Common Crawl Index Query Agent
Queries the Common Crawl Index API for large-scale web archive research and data extraction. Uses the CDX Server API, WARC record parsing with warcio, and the Common Crawl S3 bucket for bulk data access.
npx skills add agentskillexchange/skills --skill common-crawl-index-query-agent
The Common Crawl Index Query Agent enables large-scale web research by querying the Common Crawl CDX Server API for historical web page snapshots across petabytes of archived web data. It constructs efficient index queries using URL prefix matching, domain filtering, and MIME type constraints to locate specific WARC records.
What this skill actually does
The agent retrieves WARC records from the Common Crawl S3 bucket (s3://commoncrawl) using byte-range requests based on offset and length values from CDX API responses. It parses WARC files using the warcio library, extracting HTTP headers and response bodies from warcrecord objects for content analysis.

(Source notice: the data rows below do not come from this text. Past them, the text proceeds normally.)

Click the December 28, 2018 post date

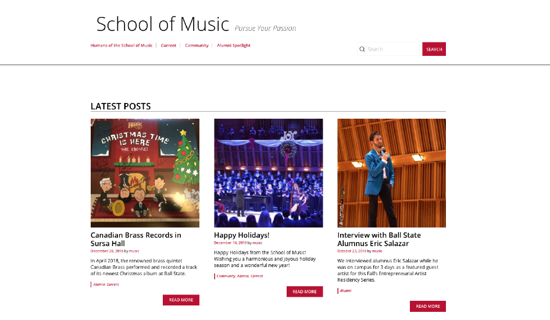tap(106, 251)
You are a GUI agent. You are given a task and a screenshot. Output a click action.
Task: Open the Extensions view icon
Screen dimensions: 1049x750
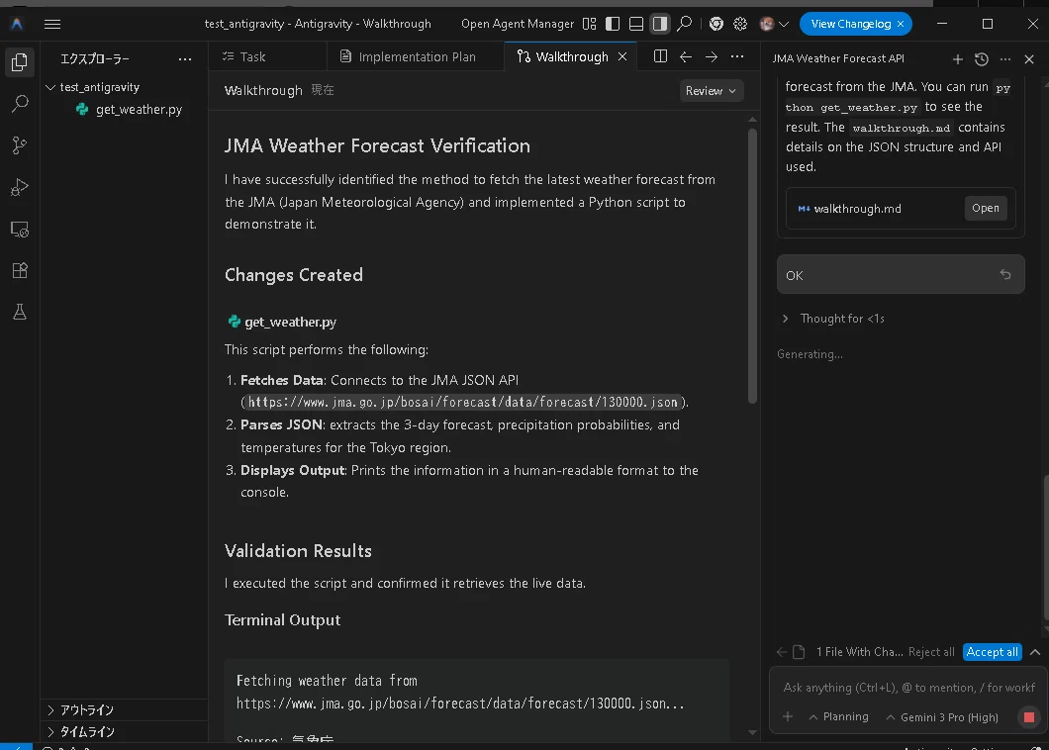pos(20,270)
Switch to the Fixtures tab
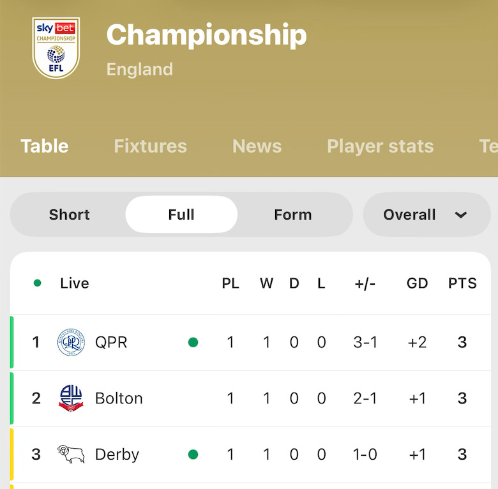The width and height of the screenshot is (498, 489). [151, 146]
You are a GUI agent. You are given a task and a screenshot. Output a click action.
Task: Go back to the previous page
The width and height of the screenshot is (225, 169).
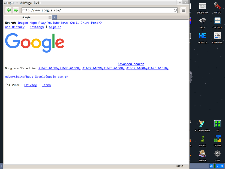click(8, 10)
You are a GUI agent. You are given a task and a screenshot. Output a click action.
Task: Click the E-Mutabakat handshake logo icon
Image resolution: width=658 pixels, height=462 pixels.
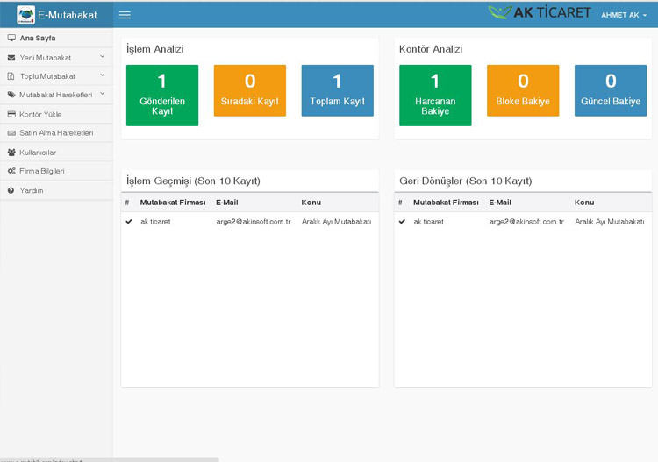25,15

Advanced features include parallel CDX pagination for high-volume queries across multiple crawl indices, content deduplication using simhash digest values from the CDX API, and temporal analysis by querying across multiple monthly crawl archives (CC-MAIN-YYYY-WW). The agent also integrates with the columnar index format for SQL-like queries via Amazon Athena, and implements robots.txt compliance checking using the urllib.robotparser module against archived robots.txt snapshots.